Old-school anger at Jeff Passan

By Jason Wojciechowski on March 6, 2009 at 10:15 PM

Here's Jeff Passan on Manny Ramirez: "And before Ramirez loyalists quibble over the word 'quit' by pointing to his numbers, may we remember: Ramirez could hit .300 blindfolded and slug home runs with a 2x4. The surer sign of Ramirez's effort came when he started mimicking a tortoise on his way to first base, or swinging through three Mariano Rivera pitches like he was late for a dinner date, or claiming his knee was injured, then forgetting at the medical examination which one, exactly, hurt."

Here are the facts: Manny Ramirez faced Mariano Rivera in Red Sox losses exactly twice last year. The first time, he was hit by a pitch. The second time, he struck out looking. And that second time? It was a tie game. He wasn't going to get anywhere any quicker by making an out in that situation.

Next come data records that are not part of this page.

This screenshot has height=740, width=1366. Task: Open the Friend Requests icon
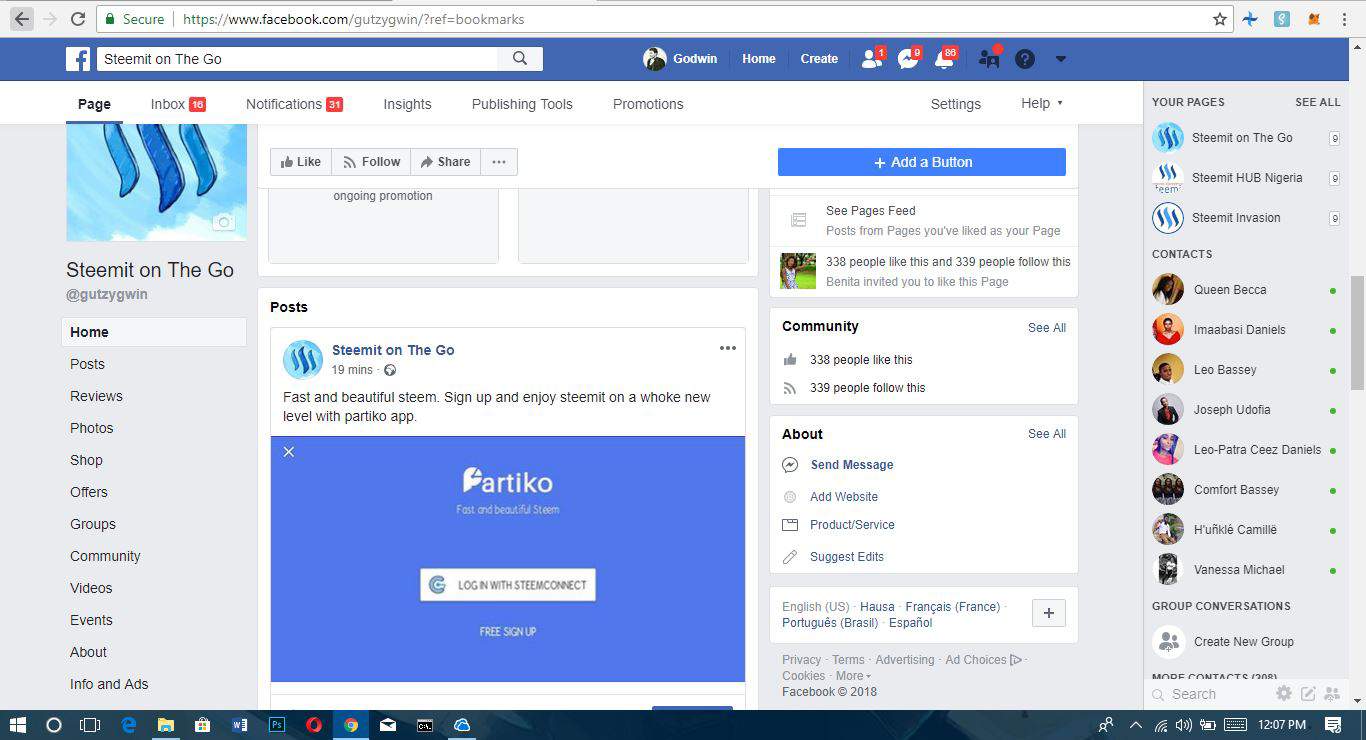(x=871, y=59)
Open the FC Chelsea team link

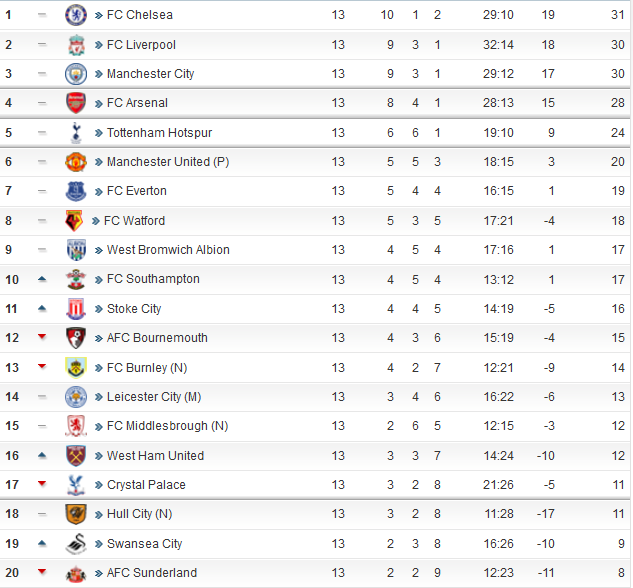click(140, 15)
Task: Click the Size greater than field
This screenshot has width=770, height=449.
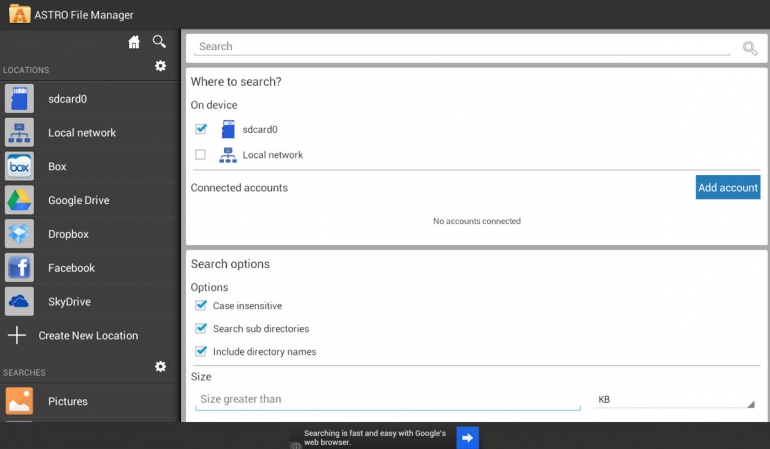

Passan's argument isn't argument, it's just words. Here's his penultimate paragraph: "In the end, both sides are nothing more than users. The Dodgers want Manny's bat. Manny wants the Dodgers' money. There is nothing more to it, the cosmic connection between the two parties consisting of commerce." This is plainly idiotic. Every single team chooses players based on wanting that player's skills. 99% of players choose their teams based on money (occasionally family concerns or comfort with an organization or other considerations come into play). To hold out the Manny deal as deserving of some kind of criticism because it's about business (the business of winning baseball games and putting food on the table) is just ignorant.